* THE PROBLEM:
Copy every line of the records below that holds the word "Turbo".

* DATA EXCERPTS:
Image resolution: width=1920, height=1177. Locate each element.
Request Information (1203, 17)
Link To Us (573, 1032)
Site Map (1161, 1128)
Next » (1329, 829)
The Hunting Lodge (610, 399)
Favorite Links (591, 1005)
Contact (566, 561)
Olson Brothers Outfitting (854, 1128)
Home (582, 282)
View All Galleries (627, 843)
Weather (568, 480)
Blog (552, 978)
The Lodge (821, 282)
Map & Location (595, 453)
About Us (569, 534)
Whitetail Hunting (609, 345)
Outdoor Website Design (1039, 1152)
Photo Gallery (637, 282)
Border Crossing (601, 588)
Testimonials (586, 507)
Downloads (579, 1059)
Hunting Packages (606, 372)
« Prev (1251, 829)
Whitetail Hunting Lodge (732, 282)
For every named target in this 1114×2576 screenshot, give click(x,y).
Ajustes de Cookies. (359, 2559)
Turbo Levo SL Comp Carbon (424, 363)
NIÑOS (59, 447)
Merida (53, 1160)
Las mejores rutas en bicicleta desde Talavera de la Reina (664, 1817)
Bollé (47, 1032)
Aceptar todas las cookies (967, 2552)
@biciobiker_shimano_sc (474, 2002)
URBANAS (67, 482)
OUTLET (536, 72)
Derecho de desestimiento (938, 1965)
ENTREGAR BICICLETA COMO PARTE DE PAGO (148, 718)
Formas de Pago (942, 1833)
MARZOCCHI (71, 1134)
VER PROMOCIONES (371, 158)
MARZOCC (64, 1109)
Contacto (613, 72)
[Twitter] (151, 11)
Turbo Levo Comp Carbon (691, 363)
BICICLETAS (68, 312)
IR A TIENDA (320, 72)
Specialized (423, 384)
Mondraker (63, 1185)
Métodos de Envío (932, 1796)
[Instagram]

* THE COMPLETED TASK:
Turbo Levo SL Comp Carbon (424, 363)
Turbo Levo Comp Carbon (691, 363)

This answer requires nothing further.